An interesting part is then to discuss such networks in the framework of a multicellular organism rather than dividing unicellular organisms, and Figure 5 includes development in the picture. Finally, Figure 6 makes a model of the feedback loops in small RNA inheritance in C. elegans to explain differences in the length of inheritance of silencing in different contexts and for different genes and their sensitivity to perturbations. The proposed model for the memory length is distinct from a previously published model by Karin et al. (ref 49).

Strengths:
A key strength of the manuscript is to reflect on conditions for epigenetic inheritance and its variable duration from the perspective of network stability.

Weaknesses:
- I found confusing the distinction between the architecture of the network and the state in which it is. Many network components (proteins and RNAs) are coded in the genome, so a node may not disappear forever.

- From the Supplementary methods, the relationship between two nodes seems to be all in the form of dx/dt = Kxy . Y, which is just one way to model biological reactions. The generality of the results on network architectures that are heritable and robust/sensitive to change is unclear. Other interactions can have sigmoidal effects, for example. Is there no systems biology study that has addressed (meta)stability of networks before in a more general manner?

- Why is auto-regulation neglected? As this is a clear cause of metastable states that can be inherited, I was surprised not to find this among the networks.

- I did not understand the point of using the term "entity-sensor-property". Are they the same networks as above, now simulated in a computer environment step by step (thus allowing delays)?

- The final part applies the network modeling framework from above to small RNA inheritance in C. elegans. Given the positive feedback, what requires explanation is how fast the system STOPs small RNA inheritance. A previous model (Karin et al., ref. 49) builds on the fact that factors involved in inheritance are in finite quantity hence the different small RNAs "compete" for amplification and those targeting a given gene may eventually become extinct.

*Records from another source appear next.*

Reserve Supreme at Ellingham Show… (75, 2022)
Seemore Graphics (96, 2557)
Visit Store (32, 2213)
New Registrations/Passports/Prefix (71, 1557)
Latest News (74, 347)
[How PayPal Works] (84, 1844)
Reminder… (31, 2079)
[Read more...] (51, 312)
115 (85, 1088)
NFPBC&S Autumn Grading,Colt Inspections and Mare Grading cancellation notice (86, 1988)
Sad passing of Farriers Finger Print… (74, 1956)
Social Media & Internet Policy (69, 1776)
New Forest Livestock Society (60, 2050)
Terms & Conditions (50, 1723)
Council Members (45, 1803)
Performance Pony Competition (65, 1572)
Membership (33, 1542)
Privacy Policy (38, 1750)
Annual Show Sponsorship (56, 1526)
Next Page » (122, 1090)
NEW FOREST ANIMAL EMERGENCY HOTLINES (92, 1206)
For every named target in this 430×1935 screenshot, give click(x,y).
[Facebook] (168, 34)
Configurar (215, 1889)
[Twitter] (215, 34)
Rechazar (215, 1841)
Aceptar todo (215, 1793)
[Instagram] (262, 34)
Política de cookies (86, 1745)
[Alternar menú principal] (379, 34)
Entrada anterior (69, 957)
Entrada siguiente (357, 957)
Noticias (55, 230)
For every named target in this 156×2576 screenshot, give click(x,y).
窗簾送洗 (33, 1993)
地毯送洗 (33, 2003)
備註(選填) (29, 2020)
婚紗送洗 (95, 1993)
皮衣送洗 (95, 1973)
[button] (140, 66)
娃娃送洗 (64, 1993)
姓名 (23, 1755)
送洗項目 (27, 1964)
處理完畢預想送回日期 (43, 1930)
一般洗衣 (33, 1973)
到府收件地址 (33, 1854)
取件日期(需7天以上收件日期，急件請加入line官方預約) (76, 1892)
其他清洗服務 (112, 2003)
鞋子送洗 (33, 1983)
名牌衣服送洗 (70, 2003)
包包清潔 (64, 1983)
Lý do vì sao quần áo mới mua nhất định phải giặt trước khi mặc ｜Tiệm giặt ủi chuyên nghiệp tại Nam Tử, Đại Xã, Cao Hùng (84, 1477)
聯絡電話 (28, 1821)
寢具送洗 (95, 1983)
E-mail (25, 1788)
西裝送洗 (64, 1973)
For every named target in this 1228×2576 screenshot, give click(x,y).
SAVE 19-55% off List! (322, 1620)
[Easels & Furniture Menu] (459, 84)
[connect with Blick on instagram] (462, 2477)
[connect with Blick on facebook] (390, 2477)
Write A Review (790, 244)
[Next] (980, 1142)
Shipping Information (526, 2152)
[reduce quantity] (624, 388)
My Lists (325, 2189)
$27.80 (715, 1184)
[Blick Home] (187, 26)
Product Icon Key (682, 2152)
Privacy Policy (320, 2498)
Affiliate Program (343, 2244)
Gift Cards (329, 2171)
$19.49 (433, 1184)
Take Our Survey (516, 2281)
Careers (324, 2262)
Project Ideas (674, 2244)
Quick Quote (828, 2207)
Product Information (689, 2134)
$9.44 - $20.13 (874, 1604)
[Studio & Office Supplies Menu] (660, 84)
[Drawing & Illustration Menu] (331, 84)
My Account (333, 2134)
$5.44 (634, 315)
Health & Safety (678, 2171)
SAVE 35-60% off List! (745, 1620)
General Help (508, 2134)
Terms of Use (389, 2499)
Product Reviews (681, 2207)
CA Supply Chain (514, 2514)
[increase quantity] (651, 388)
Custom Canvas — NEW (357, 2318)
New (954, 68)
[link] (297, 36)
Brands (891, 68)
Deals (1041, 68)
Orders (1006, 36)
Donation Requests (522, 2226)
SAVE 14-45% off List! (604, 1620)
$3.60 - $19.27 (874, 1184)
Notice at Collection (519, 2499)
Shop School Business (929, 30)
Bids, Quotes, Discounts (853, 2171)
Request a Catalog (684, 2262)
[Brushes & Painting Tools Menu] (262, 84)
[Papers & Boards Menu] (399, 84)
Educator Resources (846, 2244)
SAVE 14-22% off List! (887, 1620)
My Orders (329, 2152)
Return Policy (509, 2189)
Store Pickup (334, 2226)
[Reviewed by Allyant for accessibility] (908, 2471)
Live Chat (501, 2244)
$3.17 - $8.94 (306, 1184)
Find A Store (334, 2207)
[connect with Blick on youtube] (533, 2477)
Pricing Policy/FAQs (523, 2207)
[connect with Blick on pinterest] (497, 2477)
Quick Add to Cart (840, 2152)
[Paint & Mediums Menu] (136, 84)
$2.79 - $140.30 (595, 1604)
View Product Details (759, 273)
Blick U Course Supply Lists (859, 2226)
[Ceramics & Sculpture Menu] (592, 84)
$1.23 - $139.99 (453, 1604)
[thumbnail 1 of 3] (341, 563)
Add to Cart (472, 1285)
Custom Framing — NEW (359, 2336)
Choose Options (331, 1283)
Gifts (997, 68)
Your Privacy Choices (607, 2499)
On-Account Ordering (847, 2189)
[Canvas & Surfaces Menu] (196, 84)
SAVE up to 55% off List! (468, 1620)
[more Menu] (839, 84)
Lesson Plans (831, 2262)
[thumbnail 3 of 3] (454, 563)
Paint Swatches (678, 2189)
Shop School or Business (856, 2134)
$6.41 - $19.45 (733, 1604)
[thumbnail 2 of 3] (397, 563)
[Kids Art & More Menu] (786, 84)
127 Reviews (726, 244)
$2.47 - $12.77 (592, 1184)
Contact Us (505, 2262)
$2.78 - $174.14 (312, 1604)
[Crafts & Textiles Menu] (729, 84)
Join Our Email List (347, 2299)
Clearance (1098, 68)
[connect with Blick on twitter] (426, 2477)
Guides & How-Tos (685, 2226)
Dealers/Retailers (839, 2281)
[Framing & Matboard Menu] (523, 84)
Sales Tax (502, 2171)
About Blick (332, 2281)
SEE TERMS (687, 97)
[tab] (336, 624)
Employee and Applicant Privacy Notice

The present model relies on a simple positive feedback that in principle can be modulated, and this modulation remains outside the model. A possibility is to add negative regulation by factors such as HERI-1, that are known to limit the duration of the silencing.

The duration of silencing differs between genes. To explain this, the author introduces again outside the model the possibility of piRNAs acting on the mRNA, which may provide a difference in the stability of the system for different transcripts.
At the end, I do not understand the point of modeling the positive feedback.

- From the initial analysis of abstract networks that do not rely on templating, I expected a discussion of possible examples from non-templated systems and was a little surprised by the end of the manuscript on small RNAs.